Legislation known as the Credit Card Competition Act, first introduced in Congress in 2022, is described by its sponsors as encouraging “competition in electronic credit transactions.” But if lawmakers end up passing the measure, opponents say it could also torpedo the rich rewards and perks that cardholders have enjoyed for years.
“Will consumers lose? Probably,” wrote Brian Riley, director of the credit advisory service at Mercator Advisory Group, in an August 2022 post to the Mercator blog. “Their reward programs will dry up, just as they did with debit cards.”
Like a lot of legislation, this reads like someone without much expertise in the field wrote it.
The number of parties taking a cut of processing fees is one major issue. A lot of point of sale providers are payment facilitators (payfacs) or independent sales organizations (ISOs), which means they’re selling the merchant on processing with a third party and taking a cut. For example if you buy Toast POS, you’re forced into processing with them, which is actually going through 5/3rd bank, but Toast keeps between 0.5 - 1.0% just because they have you locked in.
There are also all kinds of murky security fees. If your platform tokenizes card numbers (swaps the encrypted credit card number out for a single use token, which means if the traffic was MITMed and decrypted it still wouldn’t contain full card info), there’s a fee for that, typically 1 cent per transaction or so. On top of the ~5 cents per transaction network fees (which are separate from interchange fees). Card not present transactions (online / phone orders) have higher fees. Swipes have higher fees than emv/nfc. Has anyone ever looked into how strongly all those upcharges tie to the cost of increased fraud with those methods? Knowing credit card companies I wouldn’t be surprised if they slip in some extra profit here, it’s certainly not transparent or regulated. And for that matter - how much are processors saving on fraud now that emv puts liability for chargebacks onto the merchant? Processing rates have only increased over the years, but that was a pretty major shift in the favor of the banks.

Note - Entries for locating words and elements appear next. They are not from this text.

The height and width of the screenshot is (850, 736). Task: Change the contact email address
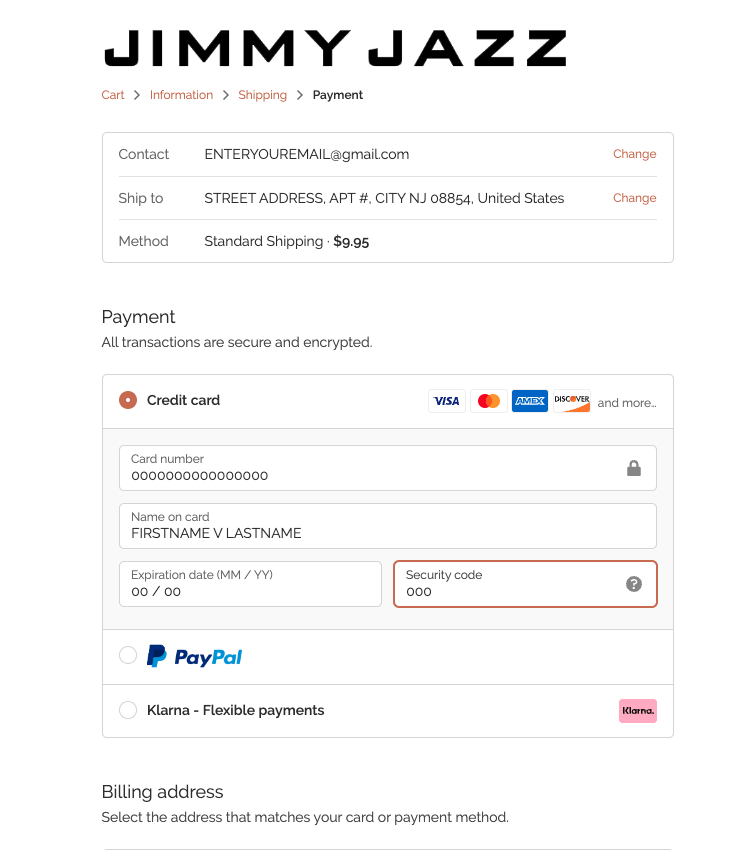634,154
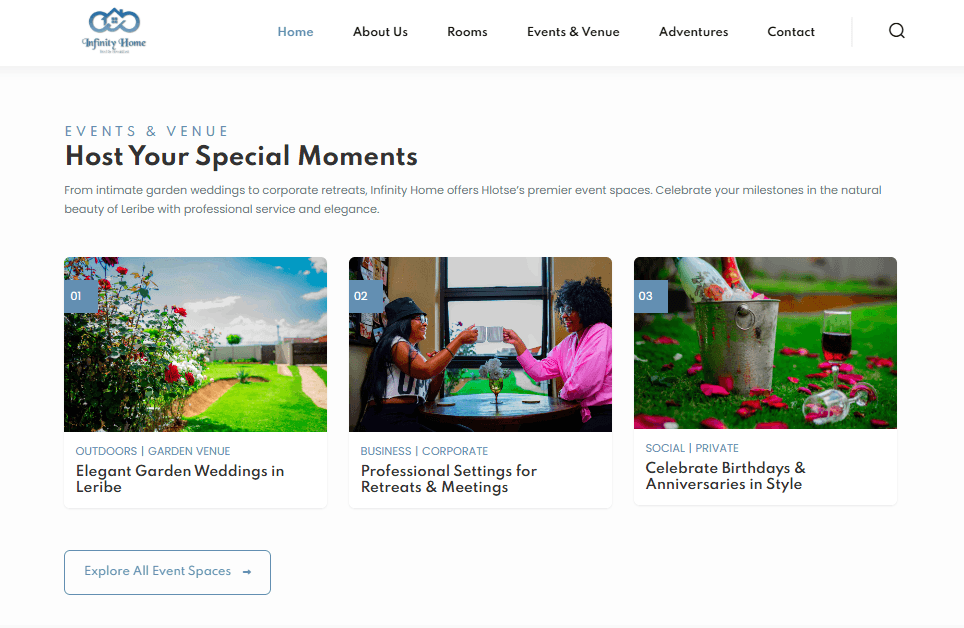
Task: Go to the Contact page
Action: (791, 32)
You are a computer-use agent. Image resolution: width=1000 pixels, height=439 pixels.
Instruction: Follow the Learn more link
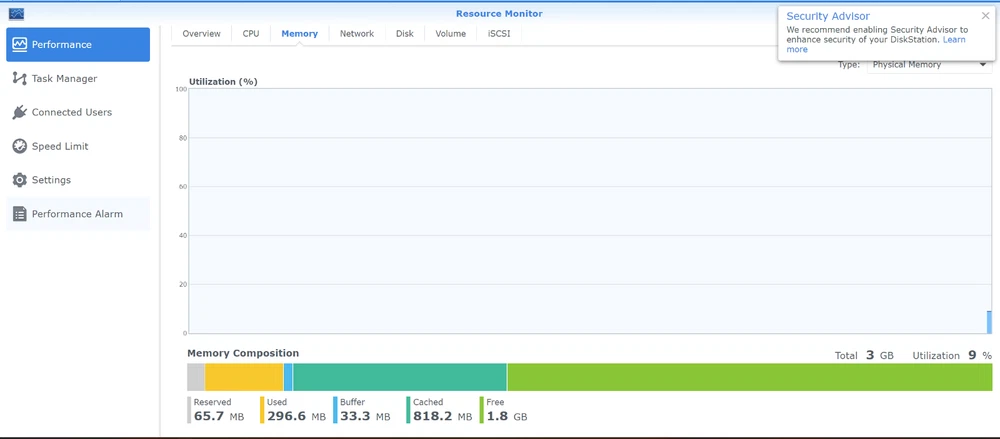click(x=954, y=40)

Some point of sale providers have quietly been rolling out what they call “cash discounting”, which means that paying with cash is cheaper, with the consumer paying the card fees on top of that if they pay by card. And a lot of payfacs use this as an excuse to sell absurd processing rates, I’ve seen over 4% + 15 cents per transaction a few times (industry standard for small restaurants/retail is 2.6% + 10c per); since the merchant isn’t the one paying it, they’re less likely to argue about that.
Toast decided recently to start adding a surcharge to every order on the platform that goes directly into their pocket - that’s on top of monthly subscriptions from the merchant and their cut of processing fees. Why not legislate something as blatantly predatory as that?
In any case - fintech is far more convoluted than it needs to be, something as simple as busting the entire idea of payfacs, forcing all platforms to allow a choice of processors, would go a long way in encouraging competition. A bigger overhaul would be to start restricting who can handle that data and how many hops are allowed - hypothetically right now your card can go from merchant to point of sale to tokenization provider to gateway to processor to bank to card brand, and they all take a cut.